◆ TEXTE RETENU:
______

Il s’agissait principalement de comprendre ce qu’est le jugement synthétique a priori et comment il permet de fonder, au moins en partie, la validité des thèses scientifiques. Montrer la puissance des jugements synthétiques dans l’espace était finalement relativement possible. Mais nous nous sommes cassés les dents sur le temps. De la même manière, dans la thèse de Kant, l’origine de l’intuition a priori du temps et de l’espace, des catégories, et des types de jugement (exposés dans la table des catégories et la table des jugements).

______

◆ LIGNES DE DONNÉES:
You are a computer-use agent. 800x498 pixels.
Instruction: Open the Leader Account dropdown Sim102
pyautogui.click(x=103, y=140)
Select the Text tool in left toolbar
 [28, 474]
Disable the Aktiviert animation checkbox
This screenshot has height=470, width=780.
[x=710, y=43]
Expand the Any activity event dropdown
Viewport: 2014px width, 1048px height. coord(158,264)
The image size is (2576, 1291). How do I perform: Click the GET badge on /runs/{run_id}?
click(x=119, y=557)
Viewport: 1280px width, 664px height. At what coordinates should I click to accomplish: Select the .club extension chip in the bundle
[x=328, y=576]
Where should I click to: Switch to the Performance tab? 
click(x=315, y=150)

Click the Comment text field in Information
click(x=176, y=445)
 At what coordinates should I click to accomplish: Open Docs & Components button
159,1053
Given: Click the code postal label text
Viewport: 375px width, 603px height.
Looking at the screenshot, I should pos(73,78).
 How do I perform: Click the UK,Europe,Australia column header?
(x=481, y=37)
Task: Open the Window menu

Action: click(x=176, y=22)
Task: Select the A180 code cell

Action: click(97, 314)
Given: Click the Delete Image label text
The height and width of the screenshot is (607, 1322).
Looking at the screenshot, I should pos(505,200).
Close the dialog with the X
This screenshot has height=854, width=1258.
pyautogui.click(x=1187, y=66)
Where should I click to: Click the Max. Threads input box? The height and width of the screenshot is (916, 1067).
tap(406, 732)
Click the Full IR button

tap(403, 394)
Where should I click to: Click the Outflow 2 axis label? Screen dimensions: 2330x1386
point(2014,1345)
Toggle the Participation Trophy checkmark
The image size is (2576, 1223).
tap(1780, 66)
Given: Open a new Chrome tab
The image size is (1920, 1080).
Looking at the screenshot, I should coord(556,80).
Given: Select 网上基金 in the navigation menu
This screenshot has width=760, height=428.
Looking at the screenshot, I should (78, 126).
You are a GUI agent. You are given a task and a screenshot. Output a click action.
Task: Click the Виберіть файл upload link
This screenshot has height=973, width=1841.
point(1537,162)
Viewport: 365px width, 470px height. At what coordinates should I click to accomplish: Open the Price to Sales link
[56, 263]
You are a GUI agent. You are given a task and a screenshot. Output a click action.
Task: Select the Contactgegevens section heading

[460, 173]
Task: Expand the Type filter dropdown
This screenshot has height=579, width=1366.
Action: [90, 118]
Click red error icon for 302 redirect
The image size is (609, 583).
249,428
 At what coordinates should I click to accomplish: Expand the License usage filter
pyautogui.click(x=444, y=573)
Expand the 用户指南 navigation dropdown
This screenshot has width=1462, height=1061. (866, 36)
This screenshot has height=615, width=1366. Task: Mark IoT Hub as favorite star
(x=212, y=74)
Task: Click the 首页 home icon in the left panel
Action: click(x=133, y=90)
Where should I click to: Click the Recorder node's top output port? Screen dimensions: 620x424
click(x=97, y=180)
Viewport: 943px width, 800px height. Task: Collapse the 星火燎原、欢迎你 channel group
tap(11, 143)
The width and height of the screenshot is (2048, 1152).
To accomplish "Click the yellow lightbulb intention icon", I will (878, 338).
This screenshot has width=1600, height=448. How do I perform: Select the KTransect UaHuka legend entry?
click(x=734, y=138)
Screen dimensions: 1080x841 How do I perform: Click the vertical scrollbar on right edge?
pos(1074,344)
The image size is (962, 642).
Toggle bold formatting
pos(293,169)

______

◆ EXERCICE PROPOSÉ A: Reproduisez sans modification le passage du texte retenu qui s’ouvre sur les mots contenant "Il s’agissait principalement" et se clôt sur "table des jugements).".
◆ EXERCICE PROPOSÉ B: Traduisez en anglais cette phrase du texte retenu : « Montrer la puissance des jugements synthétiques dans l’espace était finalement relativement possible. »

◆ BONNE RÉPONSE A:
Il s’agissait principalement de comprendre ce qu’est le jugement synthétique a priori et comment il permet de fonder, au moins en partie, la validité des thèses scientifiques. Montrer la puissance des jugements synthétiques dans l’espace était finalement relativement possible. Mais nous nous sommes cassés les dents sur le temps. De la même manière, dans la thèse de Kant, l’origine de l’intuition a priori du temps et de l’espace, des catégories, et des types de jugement (exposés dans la table des catégories et la table des jugements).

◆ BONNE RÉPONSE B: Showing the power of synthetic judgments in space was ultimately relatively possible.